• _Exercise objective_: Within the lines below, find those that hold the string "indicator" and copy each one.

• _Material supplied_:
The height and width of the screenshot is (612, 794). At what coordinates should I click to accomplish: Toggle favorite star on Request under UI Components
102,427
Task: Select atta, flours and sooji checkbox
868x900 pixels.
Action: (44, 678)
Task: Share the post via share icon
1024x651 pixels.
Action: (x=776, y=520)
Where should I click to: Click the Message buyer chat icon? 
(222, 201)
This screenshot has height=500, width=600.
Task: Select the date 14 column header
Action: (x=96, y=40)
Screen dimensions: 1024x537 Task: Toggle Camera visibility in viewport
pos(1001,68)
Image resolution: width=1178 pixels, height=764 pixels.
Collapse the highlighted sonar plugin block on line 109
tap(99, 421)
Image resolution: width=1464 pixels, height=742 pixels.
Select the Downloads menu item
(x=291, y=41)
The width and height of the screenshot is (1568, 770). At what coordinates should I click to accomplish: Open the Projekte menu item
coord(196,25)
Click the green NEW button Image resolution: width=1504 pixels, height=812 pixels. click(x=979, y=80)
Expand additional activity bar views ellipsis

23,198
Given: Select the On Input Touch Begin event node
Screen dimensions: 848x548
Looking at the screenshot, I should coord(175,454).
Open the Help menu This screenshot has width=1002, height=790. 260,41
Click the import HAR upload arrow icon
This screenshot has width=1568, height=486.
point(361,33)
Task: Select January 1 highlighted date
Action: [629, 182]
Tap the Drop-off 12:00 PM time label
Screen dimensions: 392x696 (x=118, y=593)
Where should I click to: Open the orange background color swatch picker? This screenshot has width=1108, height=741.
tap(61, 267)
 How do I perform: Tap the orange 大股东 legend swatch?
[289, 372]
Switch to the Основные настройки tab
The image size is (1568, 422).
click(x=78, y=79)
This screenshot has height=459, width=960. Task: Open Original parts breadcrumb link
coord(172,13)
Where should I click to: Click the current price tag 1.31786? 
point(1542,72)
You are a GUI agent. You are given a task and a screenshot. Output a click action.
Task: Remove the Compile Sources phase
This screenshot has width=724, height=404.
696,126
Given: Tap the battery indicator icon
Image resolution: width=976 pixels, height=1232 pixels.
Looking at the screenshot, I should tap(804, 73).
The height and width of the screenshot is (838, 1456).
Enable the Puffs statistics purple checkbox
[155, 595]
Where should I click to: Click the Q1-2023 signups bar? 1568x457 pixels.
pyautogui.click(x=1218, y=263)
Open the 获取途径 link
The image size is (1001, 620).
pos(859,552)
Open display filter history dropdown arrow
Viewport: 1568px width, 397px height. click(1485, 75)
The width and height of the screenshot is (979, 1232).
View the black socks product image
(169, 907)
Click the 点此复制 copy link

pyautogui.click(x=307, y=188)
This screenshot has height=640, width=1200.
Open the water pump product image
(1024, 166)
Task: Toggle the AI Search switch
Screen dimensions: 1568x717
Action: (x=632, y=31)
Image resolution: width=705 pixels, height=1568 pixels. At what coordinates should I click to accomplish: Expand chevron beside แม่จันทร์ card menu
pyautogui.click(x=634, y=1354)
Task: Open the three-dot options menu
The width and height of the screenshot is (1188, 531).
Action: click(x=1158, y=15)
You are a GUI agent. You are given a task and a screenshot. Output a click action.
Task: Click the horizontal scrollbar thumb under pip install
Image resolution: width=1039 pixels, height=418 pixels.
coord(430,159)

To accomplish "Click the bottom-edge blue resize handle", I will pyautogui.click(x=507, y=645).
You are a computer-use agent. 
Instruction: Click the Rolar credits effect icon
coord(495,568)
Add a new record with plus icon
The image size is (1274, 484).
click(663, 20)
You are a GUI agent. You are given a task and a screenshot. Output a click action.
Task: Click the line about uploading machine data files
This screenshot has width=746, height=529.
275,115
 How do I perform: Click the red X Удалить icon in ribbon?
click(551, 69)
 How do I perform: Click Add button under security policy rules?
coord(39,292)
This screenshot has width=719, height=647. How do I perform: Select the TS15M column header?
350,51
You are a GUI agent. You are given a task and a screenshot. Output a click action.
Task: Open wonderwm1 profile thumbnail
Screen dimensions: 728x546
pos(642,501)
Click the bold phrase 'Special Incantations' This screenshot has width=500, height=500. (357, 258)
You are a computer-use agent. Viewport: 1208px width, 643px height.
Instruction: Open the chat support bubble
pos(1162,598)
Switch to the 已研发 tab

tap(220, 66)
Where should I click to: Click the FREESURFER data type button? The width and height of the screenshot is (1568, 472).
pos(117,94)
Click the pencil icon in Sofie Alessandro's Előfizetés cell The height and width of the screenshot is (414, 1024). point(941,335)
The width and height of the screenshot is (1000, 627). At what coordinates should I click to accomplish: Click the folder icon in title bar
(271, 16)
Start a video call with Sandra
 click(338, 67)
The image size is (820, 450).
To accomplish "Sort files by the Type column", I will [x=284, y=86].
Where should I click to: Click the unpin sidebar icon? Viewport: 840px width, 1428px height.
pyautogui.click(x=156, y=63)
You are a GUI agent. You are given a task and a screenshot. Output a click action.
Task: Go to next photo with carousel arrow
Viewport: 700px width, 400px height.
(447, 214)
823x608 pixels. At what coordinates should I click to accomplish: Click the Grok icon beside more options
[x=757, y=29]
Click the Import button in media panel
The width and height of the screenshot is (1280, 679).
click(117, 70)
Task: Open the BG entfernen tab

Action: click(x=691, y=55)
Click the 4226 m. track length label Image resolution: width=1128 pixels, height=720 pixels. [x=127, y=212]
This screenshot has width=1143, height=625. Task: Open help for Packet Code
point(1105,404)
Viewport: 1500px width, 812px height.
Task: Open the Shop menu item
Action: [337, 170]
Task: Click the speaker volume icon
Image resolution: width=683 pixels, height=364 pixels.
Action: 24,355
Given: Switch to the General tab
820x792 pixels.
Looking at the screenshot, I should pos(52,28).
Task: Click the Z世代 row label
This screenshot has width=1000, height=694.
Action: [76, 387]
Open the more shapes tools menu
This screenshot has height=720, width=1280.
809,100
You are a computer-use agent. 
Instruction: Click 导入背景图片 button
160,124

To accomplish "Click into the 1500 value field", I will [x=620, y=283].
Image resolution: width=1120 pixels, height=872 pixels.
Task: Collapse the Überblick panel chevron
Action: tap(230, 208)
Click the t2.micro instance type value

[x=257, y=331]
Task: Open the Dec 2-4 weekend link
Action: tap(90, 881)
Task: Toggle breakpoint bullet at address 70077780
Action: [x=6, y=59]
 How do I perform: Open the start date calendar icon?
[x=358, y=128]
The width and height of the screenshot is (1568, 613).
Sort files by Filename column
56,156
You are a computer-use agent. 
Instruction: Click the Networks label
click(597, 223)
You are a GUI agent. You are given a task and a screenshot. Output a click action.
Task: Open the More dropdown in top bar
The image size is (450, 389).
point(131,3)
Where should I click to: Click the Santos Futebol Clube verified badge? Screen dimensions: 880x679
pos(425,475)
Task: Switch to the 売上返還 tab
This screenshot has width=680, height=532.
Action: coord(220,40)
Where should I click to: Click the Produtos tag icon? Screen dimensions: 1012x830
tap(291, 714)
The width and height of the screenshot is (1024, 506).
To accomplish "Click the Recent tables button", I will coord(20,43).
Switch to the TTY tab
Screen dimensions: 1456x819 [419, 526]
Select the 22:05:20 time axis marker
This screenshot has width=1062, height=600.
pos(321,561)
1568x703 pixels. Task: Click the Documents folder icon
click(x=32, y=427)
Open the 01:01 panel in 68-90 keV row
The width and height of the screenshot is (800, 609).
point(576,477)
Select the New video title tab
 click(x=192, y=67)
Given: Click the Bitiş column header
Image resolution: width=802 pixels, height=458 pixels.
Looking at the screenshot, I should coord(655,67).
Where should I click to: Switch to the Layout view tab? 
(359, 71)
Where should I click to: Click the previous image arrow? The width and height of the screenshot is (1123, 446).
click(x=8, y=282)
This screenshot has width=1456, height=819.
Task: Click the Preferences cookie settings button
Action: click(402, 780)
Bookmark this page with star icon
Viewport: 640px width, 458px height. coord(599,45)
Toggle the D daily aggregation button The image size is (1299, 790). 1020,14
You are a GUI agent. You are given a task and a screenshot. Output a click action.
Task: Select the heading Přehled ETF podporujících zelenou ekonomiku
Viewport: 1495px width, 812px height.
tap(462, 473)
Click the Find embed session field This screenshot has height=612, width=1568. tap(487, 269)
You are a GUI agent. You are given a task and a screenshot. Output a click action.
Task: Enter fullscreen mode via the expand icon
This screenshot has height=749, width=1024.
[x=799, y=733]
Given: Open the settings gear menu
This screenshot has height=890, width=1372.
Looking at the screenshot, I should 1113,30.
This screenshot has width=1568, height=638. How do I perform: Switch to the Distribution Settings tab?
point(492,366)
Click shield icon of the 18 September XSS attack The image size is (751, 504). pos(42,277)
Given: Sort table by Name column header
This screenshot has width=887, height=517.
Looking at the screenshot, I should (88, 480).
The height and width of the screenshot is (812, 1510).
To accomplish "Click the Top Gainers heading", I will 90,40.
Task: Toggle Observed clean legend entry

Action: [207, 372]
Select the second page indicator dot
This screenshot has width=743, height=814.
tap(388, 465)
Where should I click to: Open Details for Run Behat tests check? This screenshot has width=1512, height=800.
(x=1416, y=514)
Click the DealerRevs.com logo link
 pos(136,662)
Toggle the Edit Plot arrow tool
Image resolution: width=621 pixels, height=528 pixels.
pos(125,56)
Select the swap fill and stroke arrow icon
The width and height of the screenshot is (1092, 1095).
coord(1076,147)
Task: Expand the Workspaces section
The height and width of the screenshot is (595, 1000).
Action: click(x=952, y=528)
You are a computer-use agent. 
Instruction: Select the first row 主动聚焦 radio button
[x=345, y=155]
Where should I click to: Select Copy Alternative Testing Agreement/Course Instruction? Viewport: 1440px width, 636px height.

• _Completed exercise_:
Given: Tap the battery indicator icon
Select the second page indicator dot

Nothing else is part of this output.